──────── TEXTO
Los parientes de Limber, que viven en el cuarto de al lado, escuchan los gritos y salen a ver qué pasa. Le quitan el encendedor, pero al ver que no se calma, tienen que llamar a la Policía, que llega cuando Reina y sus hijos ya han logrado escapar.
Reina deambuló por casas de amigos y parientes por un par de semanas. Quiso trabajar pero, hablando solo quechua, le fue muy difícil en Buenos Aires. Como no pudo juntar dinero para volverse a Bolivia y tampoco tenía sus documentos ni los de sus hijos – Limber se los había quitado cuando intentó irse por primera vez -, la opción de regresar a Bolivia no era viable.
Finalmente llamó a su marido y le pidió los documentos. Él dijo que sí. Se reunieron en la terminal de Liniers para la entrega, pero Limber la convenció de que volvieran a vivir juntos y Reina, que no sabía ni comprar alimentos en la tienda sin él como guía y traductor, terminó aceptando.
────────────────
— CONSIGNA 1 —
Enumera los lugares geográficos que se nombran en el texto.
— CONSIGNA 2 —
Reproduce el tramo del texto que va desde "Reina deambuló por" hasta "traductor, terminó aceptando.".
— CONSIGNA 3 —
Traduce al inglés esta oración del texto: "Reina deambuló por casas de amigos y parientes por un par de semanas."
──────── REGISTROS PROPORCIONADOS
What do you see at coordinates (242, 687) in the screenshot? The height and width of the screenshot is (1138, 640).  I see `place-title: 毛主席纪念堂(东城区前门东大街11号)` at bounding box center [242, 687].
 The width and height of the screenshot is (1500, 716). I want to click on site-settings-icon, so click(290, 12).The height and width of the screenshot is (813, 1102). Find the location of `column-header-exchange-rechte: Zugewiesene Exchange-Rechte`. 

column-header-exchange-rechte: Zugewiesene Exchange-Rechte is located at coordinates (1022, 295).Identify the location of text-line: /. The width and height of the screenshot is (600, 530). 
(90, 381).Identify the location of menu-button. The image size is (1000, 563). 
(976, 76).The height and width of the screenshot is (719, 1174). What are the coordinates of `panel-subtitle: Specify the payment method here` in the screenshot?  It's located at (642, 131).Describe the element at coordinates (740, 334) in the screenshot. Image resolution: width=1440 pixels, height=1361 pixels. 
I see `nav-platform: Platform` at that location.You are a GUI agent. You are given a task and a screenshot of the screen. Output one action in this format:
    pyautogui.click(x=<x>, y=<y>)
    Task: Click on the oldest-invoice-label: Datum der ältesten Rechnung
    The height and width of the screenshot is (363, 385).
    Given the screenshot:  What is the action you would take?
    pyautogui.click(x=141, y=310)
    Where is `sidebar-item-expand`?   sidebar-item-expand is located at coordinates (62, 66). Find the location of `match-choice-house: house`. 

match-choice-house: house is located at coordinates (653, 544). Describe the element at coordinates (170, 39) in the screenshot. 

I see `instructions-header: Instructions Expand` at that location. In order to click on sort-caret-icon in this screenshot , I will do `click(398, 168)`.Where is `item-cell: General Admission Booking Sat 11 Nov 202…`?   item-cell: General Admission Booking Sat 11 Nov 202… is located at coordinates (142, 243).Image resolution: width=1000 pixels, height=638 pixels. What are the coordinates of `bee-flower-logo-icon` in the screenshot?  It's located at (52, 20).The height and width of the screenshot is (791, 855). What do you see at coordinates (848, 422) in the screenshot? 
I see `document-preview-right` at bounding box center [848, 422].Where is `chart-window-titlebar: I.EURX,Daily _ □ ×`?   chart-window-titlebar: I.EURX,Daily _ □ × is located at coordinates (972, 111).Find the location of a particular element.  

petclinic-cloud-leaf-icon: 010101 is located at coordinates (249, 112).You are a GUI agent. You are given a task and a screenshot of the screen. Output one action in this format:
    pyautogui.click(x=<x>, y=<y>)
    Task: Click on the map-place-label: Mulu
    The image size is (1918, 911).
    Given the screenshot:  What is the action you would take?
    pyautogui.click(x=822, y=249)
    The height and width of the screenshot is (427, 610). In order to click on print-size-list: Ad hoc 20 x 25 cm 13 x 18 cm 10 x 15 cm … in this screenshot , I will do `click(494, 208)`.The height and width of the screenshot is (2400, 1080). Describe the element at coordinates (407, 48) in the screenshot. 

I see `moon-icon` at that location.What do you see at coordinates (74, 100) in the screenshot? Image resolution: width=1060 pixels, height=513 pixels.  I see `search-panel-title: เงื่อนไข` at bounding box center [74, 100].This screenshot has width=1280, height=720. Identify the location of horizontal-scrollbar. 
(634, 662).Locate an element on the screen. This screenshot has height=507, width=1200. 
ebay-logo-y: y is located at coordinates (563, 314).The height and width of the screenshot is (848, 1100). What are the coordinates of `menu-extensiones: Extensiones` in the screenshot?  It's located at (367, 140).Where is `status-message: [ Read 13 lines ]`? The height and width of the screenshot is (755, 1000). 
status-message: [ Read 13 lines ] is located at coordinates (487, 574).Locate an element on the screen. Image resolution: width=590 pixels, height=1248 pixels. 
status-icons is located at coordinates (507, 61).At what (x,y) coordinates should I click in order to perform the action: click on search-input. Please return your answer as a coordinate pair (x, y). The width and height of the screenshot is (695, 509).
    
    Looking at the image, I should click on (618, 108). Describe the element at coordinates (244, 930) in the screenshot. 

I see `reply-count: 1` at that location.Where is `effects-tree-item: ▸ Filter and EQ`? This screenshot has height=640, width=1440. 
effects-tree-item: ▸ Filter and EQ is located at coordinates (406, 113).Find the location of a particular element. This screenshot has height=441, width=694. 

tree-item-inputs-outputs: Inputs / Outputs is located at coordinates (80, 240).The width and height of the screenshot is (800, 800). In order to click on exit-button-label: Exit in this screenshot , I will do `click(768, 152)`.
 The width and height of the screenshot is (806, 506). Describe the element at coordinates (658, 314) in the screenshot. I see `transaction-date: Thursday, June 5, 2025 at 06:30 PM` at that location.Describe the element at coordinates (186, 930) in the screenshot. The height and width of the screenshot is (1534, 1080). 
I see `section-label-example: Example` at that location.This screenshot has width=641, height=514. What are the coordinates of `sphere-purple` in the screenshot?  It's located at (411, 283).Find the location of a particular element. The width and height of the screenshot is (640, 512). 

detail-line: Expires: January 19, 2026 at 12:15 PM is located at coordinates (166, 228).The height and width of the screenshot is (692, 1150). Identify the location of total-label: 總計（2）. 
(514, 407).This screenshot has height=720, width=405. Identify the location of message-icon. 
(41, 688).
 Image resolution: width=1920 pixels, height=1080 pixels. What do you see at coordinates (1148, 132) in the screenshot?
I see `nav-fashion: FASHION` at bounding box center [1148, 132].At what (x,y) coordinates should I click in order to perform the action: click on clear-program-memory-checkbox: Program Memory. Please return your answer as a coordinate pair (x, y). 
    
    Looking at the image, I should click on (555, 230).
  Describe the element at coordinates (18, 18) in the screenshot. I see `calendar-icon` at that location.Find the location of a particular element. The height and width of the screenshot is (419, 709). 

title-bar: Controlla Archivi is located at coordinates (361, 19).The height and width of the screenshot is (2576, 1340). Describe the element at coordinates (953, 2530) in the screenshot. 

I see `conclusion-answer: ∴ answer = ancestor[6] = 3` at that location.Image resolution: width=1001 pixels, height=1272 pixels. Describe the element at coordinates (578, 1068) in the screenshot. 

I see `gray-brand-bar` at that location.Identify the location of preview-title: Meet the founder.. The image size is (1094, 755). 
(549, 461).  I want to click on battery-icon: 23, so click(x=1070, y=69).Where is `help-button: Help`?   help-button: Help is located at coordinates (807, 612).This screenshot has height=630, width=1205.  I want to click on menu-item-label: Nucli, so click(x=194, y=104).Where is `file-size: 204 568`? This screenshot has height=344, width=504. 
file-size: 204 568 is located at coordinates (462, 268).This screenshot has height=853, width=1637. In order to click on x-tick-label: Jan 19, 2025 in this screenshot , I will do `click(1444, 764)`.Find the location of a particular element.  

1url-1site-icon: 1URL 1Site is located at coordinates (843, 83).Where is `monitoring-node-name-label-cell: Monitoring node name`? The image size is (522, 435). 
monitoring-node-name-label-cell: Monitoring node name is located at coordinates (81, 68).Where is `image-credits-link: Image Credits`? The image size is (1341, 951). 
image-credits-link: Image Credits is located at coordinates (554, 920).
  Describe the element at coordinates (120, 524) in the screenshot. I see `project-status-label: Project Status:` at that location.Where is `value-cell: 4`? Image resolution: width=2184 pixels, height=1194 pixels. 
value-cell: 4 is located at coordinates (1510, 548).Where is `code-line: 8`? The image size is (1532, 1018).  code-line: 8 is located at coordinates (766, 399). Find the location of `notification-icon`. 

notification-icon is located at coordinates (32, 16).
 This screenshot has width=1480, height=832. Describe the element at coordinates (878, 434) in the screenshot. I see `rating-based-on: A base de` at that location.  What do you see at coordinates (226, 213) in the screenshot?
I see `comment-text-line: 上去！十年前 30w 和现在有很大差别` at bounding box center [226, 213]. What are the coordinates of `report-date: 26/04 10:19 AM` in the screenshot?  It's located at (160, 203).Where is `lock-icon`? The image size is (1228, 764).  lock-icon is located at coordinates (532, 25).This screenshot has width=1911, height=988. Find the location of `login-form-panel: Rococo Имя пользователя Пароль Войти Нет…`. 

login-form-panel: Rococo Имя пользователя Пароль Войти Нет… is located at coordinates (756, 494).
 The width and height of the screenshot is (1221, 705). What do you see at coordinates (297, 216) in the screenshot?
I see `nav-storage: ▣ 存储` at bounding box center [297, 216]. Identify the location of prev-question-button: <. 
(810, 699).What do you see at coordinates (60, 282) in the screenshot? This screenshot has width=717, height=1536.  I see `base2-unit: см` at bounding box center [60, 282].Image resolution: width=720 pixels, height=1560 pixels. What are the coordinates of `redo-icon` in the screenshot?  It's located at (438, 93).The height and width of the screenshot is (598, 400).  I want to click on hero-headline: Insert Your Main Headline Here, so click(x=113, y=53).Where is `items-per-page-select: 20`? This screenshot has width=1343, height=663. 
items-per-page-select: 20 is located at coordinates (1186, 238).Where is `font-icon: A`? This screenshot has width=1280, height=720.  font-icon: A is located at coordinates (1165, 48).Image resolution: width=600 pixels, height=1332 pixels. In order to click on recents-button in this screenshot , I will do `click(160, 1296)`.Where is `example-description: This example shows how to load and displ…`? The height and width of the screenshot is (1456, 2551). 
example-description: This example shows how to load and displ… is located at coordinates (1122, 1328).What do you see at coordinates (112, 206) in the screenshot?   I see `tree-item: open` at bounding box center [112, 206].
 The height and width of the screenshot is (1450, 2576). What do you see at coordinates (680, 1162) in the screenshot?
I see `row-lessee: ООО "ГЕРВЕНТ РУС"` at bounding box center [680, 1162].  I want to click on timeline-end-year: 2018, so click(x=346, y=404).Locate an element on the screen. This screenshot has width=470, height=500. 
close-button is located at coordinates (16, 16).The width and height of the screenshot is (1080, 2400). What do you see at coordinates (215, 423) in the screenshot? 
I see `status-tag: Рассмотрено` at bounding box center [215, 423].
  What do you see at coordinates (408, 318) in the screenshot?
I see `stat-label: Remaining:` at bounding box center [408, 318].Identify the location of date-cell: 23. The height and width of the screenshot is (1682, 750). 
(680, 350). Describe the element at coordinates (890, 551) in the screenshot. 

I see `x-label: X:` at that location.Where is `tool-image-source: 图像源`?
────────────────
— RESULTADO 1 —
Buenos Aires, Bolivia, la terminal de Liniers

— RESULTADO 2 —
Reina deambuló por casas de amigos y parientes por un par de semanas. Quiso trabajar pero, hablando solo quechua, le fue muy difícil en Buenos Aires. Como no pudo juntar dinero para volverse a Bolivia y tampoco tenía sus documentos ni los de sus hijos – Limber se los había quitado cuando intentó irse por primera vez -, la opción de regresar a Bolivia no era viable.
Finalmente llamó a su marido y le pidió los documentos. Él dijo que sí. Se reunieron en la terminal de Liniers para la entrega, pero Limber la convenció de que volvieran a vivir juntos y Reina, que no sabía ni comprar alimentos en la tienda sin él como guía y traductor, terminó aceptando.

— RESULTADO 3 —
Reina wandered among the homes of friends and relatives for a couple of weeks.